Sakai Kenji, Watanabe Taiju, Yoshida Tetsuya
Department of Cardiovascular Surgery, Hokushin General Hospital, Nagano, Japan.
J Vasc Surg Cases Innov Tech. 2018 Aug 17;4(3):189-192. doi: 10.1016/j.jvscit.2018.03.012. eCollection 2018 Sep.
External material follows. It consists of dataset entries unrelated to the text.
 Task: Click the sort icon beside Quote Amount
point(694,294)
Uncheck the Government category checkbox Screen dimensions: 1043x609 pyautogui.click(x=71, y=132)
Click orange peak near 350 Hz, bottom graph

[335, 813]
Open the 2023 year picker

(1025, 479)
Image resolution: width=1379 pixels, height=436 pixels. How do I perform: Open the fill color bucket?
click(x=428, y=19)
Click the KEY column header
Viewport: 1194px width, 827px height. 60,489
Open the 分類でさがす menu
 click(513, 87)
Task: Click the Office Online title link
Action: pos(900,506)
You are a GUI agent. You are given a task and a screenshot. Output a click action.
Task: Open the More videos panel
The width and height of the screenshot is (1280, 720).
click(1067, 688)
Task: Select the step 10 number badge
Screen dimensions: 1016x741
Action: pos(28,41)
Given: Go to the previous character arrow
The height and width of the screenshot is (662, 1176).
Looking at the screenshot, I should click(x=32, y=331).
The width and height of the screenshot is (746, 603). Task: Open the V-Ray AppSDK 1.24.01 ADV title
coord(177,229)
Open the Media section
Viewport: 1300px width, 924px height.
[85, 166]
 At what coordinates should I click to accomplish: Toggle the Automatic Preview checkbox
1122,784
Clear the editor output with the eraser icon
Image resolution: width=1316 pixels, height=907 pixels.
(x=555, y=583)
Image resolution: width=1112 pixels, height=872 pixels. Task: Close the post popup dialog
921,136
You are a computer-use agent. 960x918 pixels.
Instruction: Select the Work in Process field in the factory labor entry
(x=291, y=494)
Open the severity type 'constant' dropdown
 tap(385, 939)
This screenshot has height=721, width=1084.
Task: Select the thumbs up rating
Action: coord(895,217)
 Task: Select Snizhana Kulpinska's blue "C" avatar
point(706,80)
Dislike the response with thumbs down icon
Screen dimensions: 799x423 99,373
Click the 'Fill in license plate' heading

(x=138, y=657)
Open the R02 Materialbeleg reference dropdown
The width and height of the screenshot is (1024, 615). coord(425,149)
We present the case of a 51-year-old Japanese man with immunoglobulin G4-related inflammatory abdominal aortic aneurysm (AAA). A computed tomography scan showed a 60-mm AAA with inflammatory aortic wall thickening and bilateral hydronephrosis. We did not administer steroid therapy but undertook endovascular aneurysm repair. Postoperatively, inflammation of the aorta and hydronephrosis ameliorated without steroid therapy. The treatment of immunoglobulin G4-related inflammatory AAA is still debated. We achieved good clinical results with endovascular repair alone.
我们报告一例51岁的日本男性免疫球蛋白G4相关炎性腹主动脉瘤(AAA)病例。计算机断层扫描显示一个60毫米的腹主动脉瘤,伴有炎性主动脉壁增厚和双侧肾积水。我们未给予类固醇治疗,而是进行了血管内动脉瘤修复术。术后,未进行类固醇治疗,主动脉炎症和肾积水均得到改善。免疫球蛋白G4相关炎性腹主动脉瘤的治疗仍存在争议。我们仅通过血管内修复就取得了良好的临床效果。